## Required work
Repeat the whole listing, keeping every word and every line intact.
┄┄┄┄┄┄
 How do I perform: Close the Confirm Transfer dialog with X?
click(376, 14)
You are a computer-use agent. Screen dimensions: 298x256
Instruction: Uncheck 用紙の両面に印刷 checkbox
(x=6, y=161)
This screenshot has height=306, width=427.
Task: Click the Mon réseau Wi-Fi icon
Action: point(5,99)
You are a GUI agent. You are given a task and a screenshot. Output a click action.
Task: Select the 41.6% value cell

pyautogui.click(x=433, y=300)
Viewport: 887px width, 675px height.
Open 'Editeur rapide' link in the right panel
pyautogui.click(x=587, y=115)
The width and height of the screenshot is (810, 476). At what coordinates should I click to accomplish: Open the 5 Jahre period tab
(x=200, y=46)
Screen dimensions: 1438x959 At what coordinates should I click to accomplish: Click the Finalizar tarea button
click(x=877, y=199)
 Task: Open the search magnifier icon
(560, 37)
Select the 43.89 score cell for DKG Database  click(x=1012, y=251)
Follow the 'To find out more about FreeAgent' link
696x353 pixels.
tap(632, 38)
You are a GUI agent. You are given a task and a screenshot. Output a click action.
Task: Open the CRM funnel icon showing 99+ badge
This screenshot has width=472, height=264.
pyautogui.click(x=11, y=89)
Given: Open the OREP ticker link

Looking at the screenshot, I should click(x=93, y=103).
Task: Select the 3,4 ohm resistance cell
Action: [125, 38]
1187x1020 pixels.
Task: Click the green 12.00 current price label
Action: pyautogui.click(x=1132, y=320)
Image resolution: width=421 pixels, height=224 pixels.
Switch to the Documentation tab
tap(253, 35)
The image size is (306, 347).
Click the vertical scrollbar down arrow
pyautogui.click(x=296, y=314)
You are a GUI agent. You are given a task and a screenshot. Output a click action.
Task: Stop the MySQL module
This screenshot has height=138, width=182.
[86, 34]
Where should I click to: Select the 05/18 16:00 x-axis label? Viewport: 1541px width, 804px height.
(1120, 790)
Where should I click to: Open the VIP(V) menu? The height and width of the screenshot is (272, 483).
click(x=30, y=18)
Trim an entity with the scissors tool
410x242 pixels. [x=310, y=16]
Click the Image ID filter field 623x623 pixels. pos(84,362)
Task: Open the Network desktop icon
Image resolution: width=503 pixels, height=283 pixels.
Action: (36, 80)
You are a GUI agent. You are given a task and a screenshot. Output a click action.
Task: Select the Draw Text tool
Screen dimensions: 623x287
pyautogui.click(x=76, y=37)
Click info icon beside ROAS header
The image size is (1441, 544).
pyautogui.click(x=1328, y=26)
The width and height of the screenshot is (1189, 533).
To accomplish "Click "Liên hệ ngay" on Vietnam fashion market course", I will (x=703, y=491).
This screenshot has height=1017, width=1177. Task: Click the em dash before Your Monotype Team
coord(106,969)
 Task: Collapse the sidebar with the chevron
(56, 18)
┄┄┄┄┄┄
## Completed exercise
 How do I perform: Close the Confirm Transfer dialog with X?
click(376, 14)
You are a computer-use agent. Screen dimensions: 298x256
Instruction: Uncheck 用紙の両面に印刷 checkbox
(x=6, y=161)
This screenshot has height=306, width=427.
Task: Click the Mon réseau Wi-Fi icon
Action: point(5,99)
You are a GUI agent. You are given a task and a screenshot. Output a click action.
Task: Select the 41.6% value cell

pyautogui.click(x=433, y=300)
Viewport: 887px width, 675px height.
Open 'Editeur rapide' link in the right panel
pyautogui.click(x=587, y=115)
The width and height of the screenshot is (810, 476). At what coordinates should I click to accomplish: Open the 5 Jahre period tab
(x=200, y=46)
Screen dimensions: 1438x959 At what coordinates should I click to accomplish: Click the Finalizar tarea button
click(x=877, y=199)
 Task: Open the search magnifier icon
(560, 37)
Select the 43.89 score cell for DKG Database  click(x=1012, y=251)
Follow the 'To find out more about FreeAgent' link
696x353 pixels.
tap(632, 38)
You are a GUI agent. You are given a task and a screenshot. Output a click action.
Task: Open the CRM funnel icon showing 99+ badge
This screenshot has width=472, height=264.
pyautogui.click(x=11, y=89)
Given: Open the OREP ticker link

Looking at the screenshot, I should click(x=93, y=103).
Task: Select the 3,4 ohm resistance cell
Action: [125, 38]
1187x1020 pixels.
Task: Click the green 12.00 current price label
Action: pyautogui.click(x=1132, y=320)
Image resolution: width=421 pixels, height=224 pixels.
Switch to the Documentation tab
tap(253, 35)
The image size is (306, 347).
Click the vertical scrollbar down arrow
pyautogui.click(x=296, y=314)
You are a GUI agent. You are given a task and a screenshot. Output a click action.
Task: Stop the MySQL module
This screenshot has height=138, width=182.
[86, 34]
Where should I click to: Select the 05/18 16:00 x-axis label? Viewport: 1541px width, 804px height.
(1120, 790)
Where should I click to: Open the VIP(V) menu? The height and width of the screenshot is (272, 483).
click(x=30, y=18)
Trim an entity with the scissors tool
410x242 pixels. [x=310, y=16]
Click the Image ID filter field 623x623 pixels. pos(84,362)
Task: Open the Network desktop icon
Image resolution: width=503 pixels, height=283 pixels.
Action: (36, 80)
You are a GUI agent. You are given a task and a screenshot. Output a click action.
Task: Select the Draw Text tool
Screen dimensions: 623x287
pyautogui.click(x=76, y=37)
Click info icon beside ROAS header
The image size is (1441, 544).
pyautogui.click(x=1328, y=26)
The width and height of the screenshot is (1189, 533).
To accomplish "Click "Liên hệ ngay" on Vietnam fashion market course", I will (x=703, y=491).
This screenshot has height=1017, width=1177. Task: Click the em dash before Your Monotype Team
coord(106,969)
 Task: Collapse the sidebar with the chevron
(56, 18)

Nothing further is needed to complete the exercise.